Earth Matters: Oil subsidies at $7 trillion; PragerU Texas claim busted; UAW meets electrification
Two new studies about the fossil fuel industry were published this past week. The International Institute for Sustainable Development (IISD) found that the G20 nations pumped $1.4 trillion into explicit subsidies for the industry in 2022. In its study the International Monetary Fund (IMF) put the explicit subsidy level at $1.3 trillion. But the IMF also calculated implicit fossil fuel subsidies. Those include failing to account for environmental and other social costs of fossil fuel burning. Though they are not easy to measure, social costs of extracting, refining, transporting, and burning fossil fuels are real, and when they are added in, total subsidies last year soared to $7 trillion, up by $2 trillion over 2020. All this as the oil giants rake in gobsmacking profits.
This comes as the bulk of the 197 countries that signed onto the 17 United Nations’ Sustainable Development Goals at the COP26 climate conference in Glasgow in 2021 are failing to meet one the key goals—speeding up the phaseout of these “inefficient subsidies.” Just how environmentally impactful these subsidies are can be seen in the IMF’s calculation that dropping just the explicit ones and imposing taxes on environmental costs would, by 2030, cut global carbon dioxide emissions by 34% below 2019 levels.
Christopher Beaton, who researches sustainable energy consumption for IISD, told Leslie Kaufman at Bloomberg Green, “We are overflowing with government commitments to phase out support for fossil fuels, but there is a serious drought in implementation. During the last two years, at the international level, we have gone backwards.”
In June, there was a report from Greenpeace Central and Eastern Europe—“The Dirty Dozen: The Climate Greenwashing of 12 European Oil Companies.” Its authors found that nearly 93% of the investments of six of the world’s largest oil companies are going into exploring for and producing more oil and gas, with just 7.3% going into "low-carbon solutions."

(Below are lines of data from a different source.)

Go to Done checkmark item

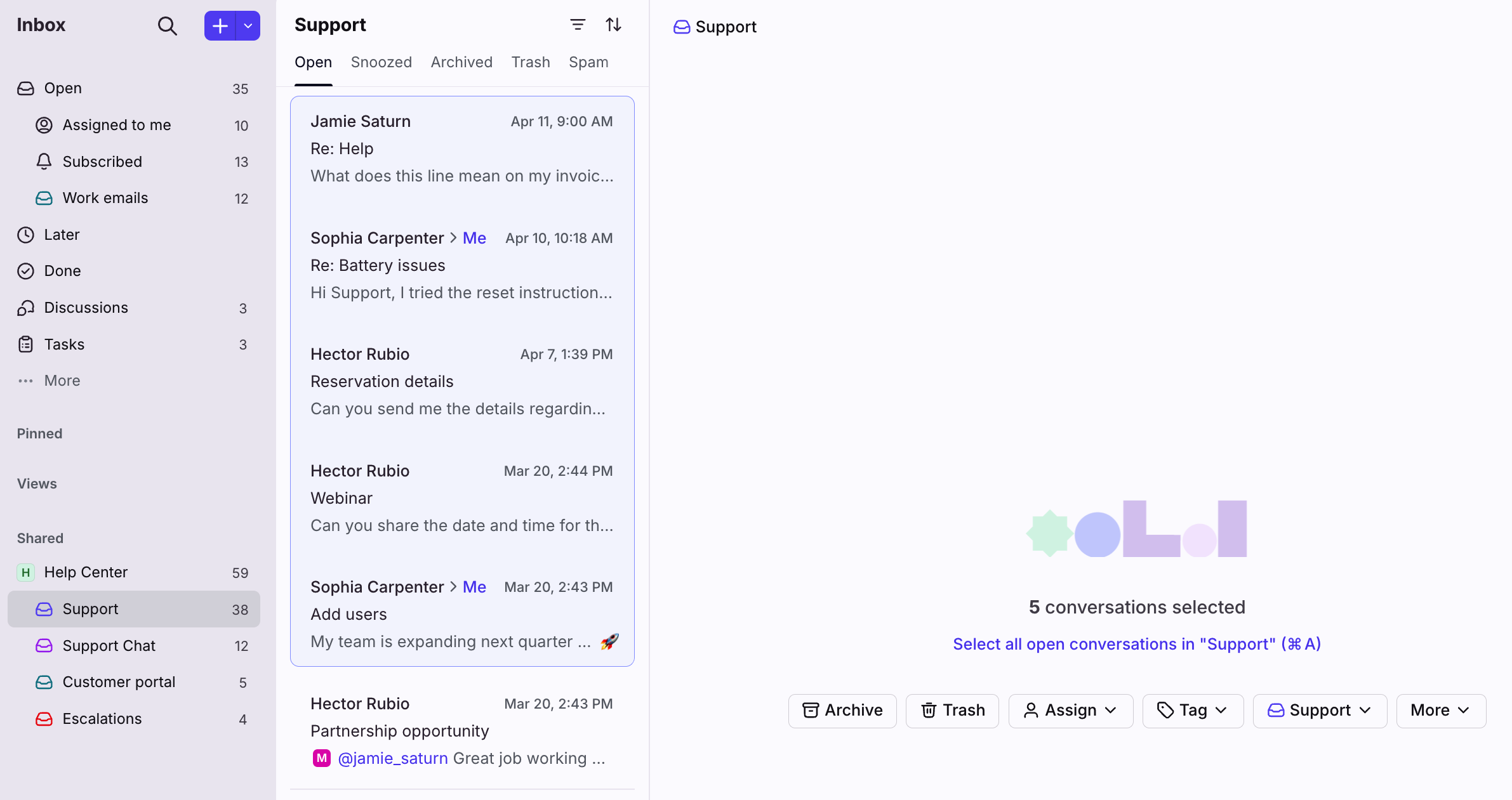coord(62,271)
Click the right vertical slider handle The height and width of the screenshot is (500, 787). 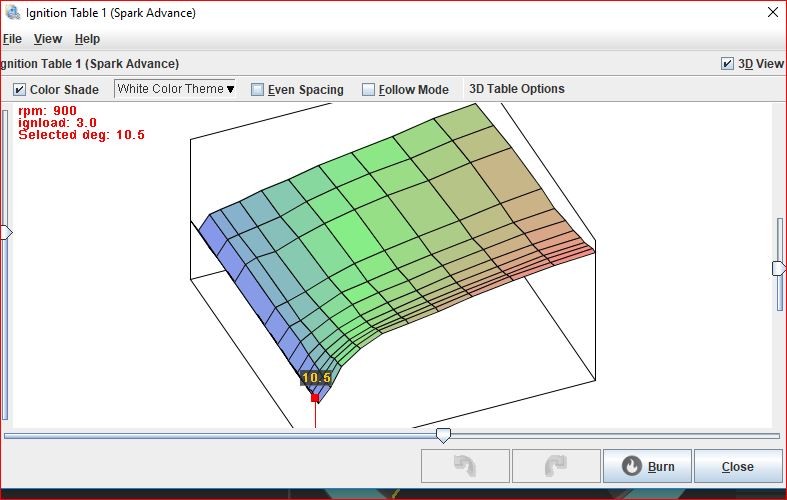point(779,268)
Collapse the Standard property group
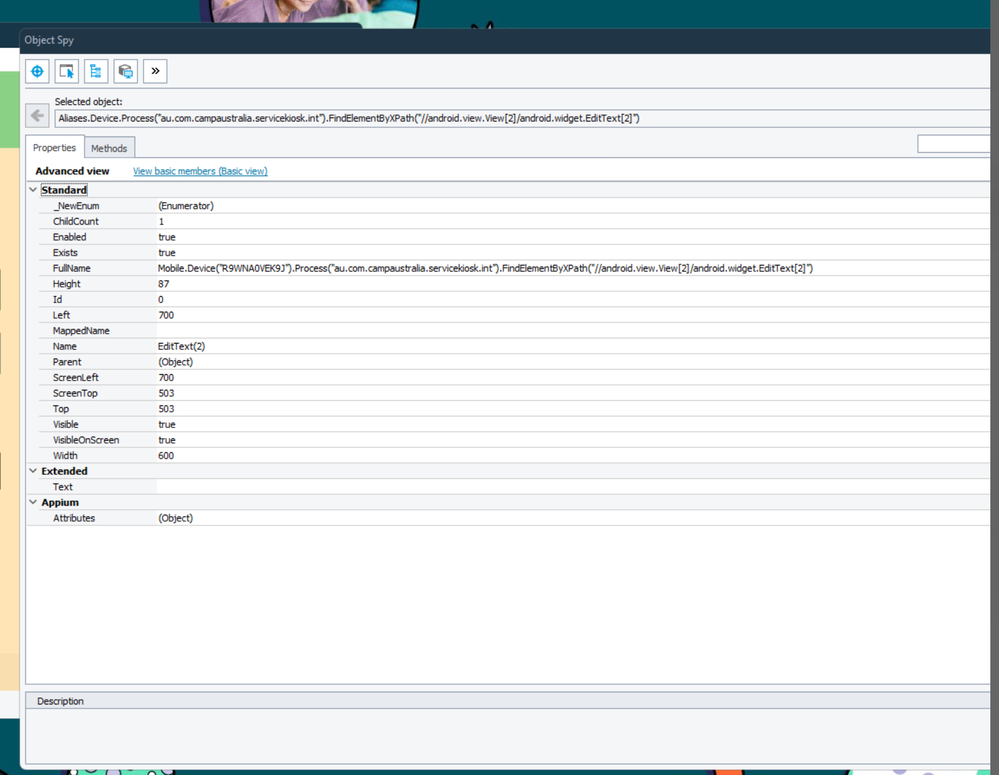The width and height of the screenshot is (999, 775). [33, 190]
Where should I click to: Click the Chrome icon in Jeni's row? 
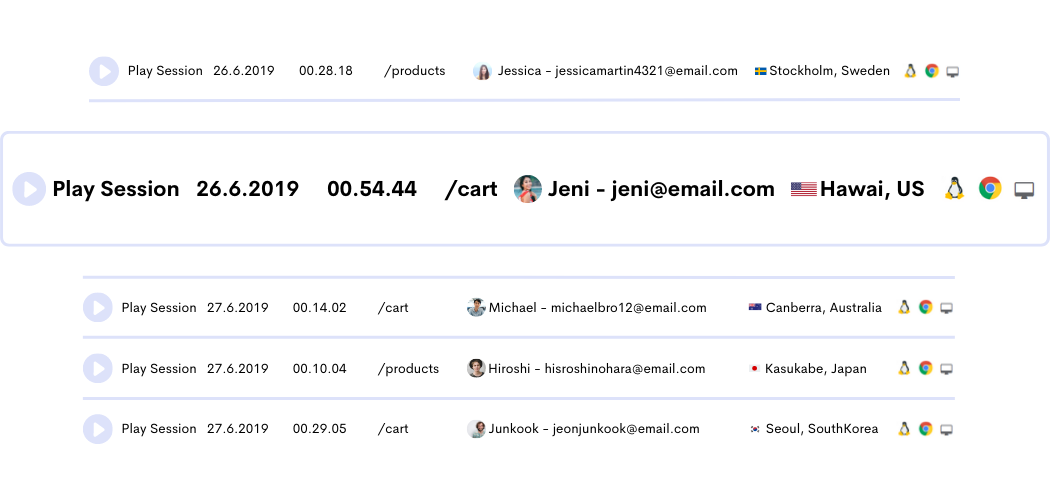(x=990, y=188)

Kuba Gogolewski, a finance campaigner at Greenpeace CEE, told Jake Johnson at Common Dreams that "as the world endures unprecedented heat waves, deadly floods, and escalating storms, Big Oil clings to its destructive business model and continues to fuel the climate crisis. Instead of providing desperately needed clean energy, they feed us greenwashing garbage. Big Oil's unwillingness to implement real change is a crime against the climate and future generations. Governments need to stop enabling fossil fuel companies, heavily regulate them, and plan our fossil fuel phase-out now. They will never change on their own."